EXERCISE: Please transcribe every line of the entries below without any changes.

Word and element location entries:
* start *
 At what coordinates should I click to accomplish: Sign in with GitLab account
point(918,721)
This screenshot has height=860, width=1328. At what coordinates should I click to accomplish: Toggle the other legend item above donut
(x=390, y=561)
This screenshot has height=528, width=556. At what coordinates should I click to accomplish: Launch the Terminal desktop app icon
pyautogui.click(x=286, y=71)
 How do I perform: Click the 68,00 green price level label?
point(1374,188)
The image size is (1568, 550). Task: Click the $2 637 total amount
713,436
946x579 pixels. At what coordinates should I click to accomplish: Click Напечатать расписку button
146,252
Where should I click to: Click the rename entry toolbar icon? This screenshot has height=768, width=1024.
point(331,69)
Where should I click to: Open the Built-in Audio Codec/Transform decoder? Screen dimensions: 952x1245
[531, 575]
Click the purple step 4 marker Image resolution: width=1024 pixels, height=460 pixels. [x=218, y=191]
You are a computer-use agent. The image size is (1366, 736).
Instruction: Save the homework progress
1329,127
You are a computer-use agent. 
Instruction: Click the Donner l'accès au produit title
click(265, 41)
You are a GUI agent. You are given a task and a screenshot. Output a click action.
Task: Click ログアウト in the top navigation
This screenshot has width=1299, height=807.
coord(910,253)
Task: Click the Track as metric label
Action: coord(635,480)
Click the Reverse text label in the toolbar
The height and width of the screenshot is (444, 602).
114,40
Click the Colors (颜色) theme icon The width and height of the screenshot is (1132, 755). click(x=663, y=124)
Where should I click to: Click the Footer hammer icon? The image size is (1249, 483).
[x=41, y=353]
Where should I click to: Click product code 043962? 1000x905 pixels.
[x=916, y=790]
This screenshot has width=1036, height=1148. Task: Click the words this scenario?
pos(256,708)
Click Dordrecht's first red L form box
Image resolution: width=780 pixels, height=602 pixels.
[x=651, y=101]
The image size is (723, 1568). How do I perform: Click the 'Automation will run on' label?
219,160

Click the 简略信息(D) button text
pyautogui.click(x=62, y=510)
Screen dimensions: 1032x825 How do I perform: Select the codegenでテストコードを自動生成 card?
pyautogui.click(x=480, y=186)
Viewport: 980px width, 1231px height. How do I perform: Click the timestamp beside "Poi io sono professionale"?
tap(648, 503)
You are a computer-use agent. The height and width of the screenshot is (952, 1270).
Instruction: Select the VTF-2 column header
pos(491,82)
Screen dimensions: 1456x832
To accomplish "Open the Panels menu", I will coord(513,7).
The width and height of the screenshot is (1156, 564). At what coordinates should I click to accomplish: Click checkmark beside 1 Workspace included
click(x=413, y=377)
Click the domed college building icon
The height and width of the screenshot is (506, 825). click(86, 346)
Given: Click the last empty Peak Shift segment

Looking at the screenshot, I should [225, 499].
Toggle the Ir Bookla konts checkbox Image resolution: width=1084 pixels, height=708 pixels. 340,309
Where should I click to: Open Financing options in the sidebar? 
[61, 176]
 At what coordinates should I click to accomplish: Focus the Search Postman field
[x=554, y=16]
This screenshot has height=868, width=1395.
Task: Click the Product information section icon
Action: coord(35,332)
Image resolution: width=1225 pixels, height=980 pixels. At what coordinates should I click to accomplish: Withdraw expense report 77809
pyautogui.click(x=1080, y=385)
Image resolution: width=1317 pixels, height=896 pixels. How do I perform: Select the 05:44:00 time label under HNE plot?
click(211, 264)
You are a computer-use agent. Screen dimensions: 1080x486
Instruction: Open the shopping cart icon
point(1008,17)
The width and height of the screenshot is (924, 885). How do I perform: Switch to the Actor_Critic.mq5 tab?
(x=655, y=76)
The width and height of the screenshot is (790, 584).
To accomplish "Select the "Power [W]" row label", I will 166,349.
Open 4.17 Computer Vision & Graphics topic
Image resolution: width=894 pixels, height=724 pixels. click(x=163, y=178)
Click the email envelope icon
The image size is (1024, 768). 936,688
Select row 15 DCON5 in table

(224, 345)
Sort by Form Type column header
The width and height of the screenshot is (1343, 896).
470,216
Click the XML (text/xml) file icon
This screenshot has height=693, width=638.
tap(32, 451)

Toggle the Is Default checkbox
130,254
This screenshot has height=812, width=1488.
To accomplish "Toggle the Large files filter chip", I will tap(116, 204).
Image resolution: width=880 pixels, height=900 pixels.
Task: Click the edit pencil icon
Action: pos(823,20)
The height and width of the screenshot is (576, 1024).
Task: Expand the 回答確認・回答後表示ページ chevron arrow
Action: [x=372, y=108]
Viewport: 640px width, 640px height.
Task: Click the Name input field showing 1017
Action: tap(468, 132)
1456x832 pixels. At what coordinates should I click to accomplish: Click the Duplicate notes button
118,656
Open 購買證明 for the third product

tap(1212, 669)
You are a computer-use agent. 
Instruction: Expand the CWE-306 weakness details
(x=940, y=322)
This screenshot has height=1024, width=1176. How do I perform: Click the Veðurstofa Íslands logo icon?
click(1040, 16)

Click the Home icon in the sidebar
* end *
COMPLETE RESPONSE:
 At what coordinates should I click to accomplish: Sign in with GitLab account
point(918,721)
This screenshot has height=860, width=1328. At what coordinates should I click to accomplish: Toggle the other legend item above donut
(x=390, y=561)
This screenshot has height=528, width=556. At what coordinates should I click to accomplish: Launch the Terminal desktop app icon
pyautogui.click(x=286, y=71)
 How do I perform: Click the 68,00 green price level label?
point(1374,188)
The image size is (1568, 550). Task: Click the $2 637 total amount
713,436
946x579 pixels. At what coordinates should I click to accomplish: Click Напечатать расписку button
146,252
Where should I click to: Click the rename entry toolbar icon? This screenshot has height=768, width=1024.
point(331,69)
Where should I click to: Open the Built-in Audio Codec/Transform decoder? Screen dimensions: 952x1245
[531, 575]
Click the purple step 4 marker Image resolution: width=1024 pixels, height=460 pixels. [x=218, y=191]
You are a computer-use agent. The image size is (1366, 736).
Instruction: Save the homework progress
1329,127
You are a computer-use agent. 
Instruction: Click the Donner l'accès au produit title
click(265, 41)
You are a GUI agent. You are given a task and a screenshot. Output a click action.
Task: Click ログアウト in the top navigation
This screenshot has width=1299, height=807.
coord(910,253)
Task: Click the Track as metric label
Action: coord(635,480)
Click the Reverse text label in the toolbar
The height and width of the screenshot is (444, 602).
114,40
Click the Colors (颜色) theme icon The width and height of the screenshot is (1132, 755). click(x=663, y=124)
Where should I click to: Click the Footer hammer icon? The image size is (1249, 483).
[x=41, y=353]
Where should I click to: Click product code 043962? 1000x905 pixels.
[x=916, y=790]
This screenshot has width=1036, height=1148. Task: Click the words this scenario?
pos(256,708)
Click Dordrecht's first red L form box
Image resolution: width=780 pixels, height=602 pixels.
[x=651, y=101]
The image size is (723, 1568). How do I perform: Click the 'Automation will run on' label?
219,160

Click the 简略信息(D) button text
pyautogui.click(x=62, y=510)
Screen dimensions: 1032x825 How do I perform: Select the codegenでテストコードを自動生成 card?
pyautogui.click(x=480, y=186)
Viewport: 980px width, 1231px height. How do I perform: Click the timestamp beside "Poi io sono professionale"?
tap(648, 503)
You are a computer-use agent. The height and width of the screenshot is (952, 1270).
Instruction: Select the VTF-2 column header
pos(491,82)
Screen dimensions: 1456x832
To accomplish "Open the Panels menu", I will coord(513,7).
The width and height of the screenshot is (1156, 564). At what coordinates should I click to accomplish: Click checkmark beside 1 Workspace included
click(x=413, y=377)
Click the domed college building icon
The height and width of the screenshot is (506, 825). click(86, 346)
Given: Click the last empty Peak Shift segment

Looking at the screenshot, I should [225, 499].
Toggle the Ir Bookla konts checkbox Image resolution: width=1084 pixels, height=708 pixels. 340,309
Where should I click to: Open Financing options in the sidebar? 
[61, 176]
 At what coordinates should I click to accomplish: Focus the Search Postman field
[x=554, y=16]
This screenshot has height=868, width=1395.
Task: Click the Product information section icon
Action: coord(35,332)
Image resolution: width=1225 pixels, height=980 pixels. At what coordinates should I click to accomplish: Withdraw expense report 77809
pyautogui.click(x=1080, y=385)
Image resolution: width=1317 pixels, height=896 pixels. How do I perform: Select the 05:44:00 time label under HNE plot?
click(211, 264)
You are a computer-use agent. Screen dimensions: 1080x486
Instruction: Open the shopping cart icon
point(1008,17)
The width and height of the screenshot is (924, 885). How do I perform: Switch to the Actor_Critic.mq5 tab?
(x=655, y=76)
The width and height of the screenshot is (790, 584).
To accomplish "Select the "Power [W]" row label", I will 166,349.
Open 4.17 Computer Vision & Graphics topic
Image resolution: width=894 pixels, height=724 pixels. click(x=163, y=178)
Click the email envelope icon
The image size is (1024, 768). 936,688
Select row 15 DCON5 in table

(224, 345)
Sort by Form Type column header
The width and height of the screenshot is (1343, 896).
470,216
Click the XML (text/xml) file icon
This screenshot has height=693, width=638.
tap(32, 451)

Toggle the Is Default checkbox
130,254
This screenshot has height=812, width=1488.
To accomplish "Toggle the Large files filter chip", I will tap(116, 204).
Image resolution: width=880 pixels, height=900 pixels.
Task: Click the edit pencil icon
Action: pos(823,20)
The height and width of the screenshot is (576, 1024).
Task: Expand the 回答確認・回答後表示ページ chevron arrow
Action: [x=372, y=108]
Viewport: 640px width, 640px height.
Task: Click the Name input field showing 1017
Action: tap(468, 132)
1456x832 pixels. At what coordinates should I click to accomplish: Click the Duplicate notes button
118,656
Open 購買證明 for the third product

tap(1212, 669)
You are a computer-use agent. 
Instruction: Expand the CWE-306 weakness details
(x=940, y=322)
This screenshot has height=1024, width=1176. How do I perform: Click the Veðurstofa Íslands logo icon?
click(1040, 16)

Click the Home icon in the sidebar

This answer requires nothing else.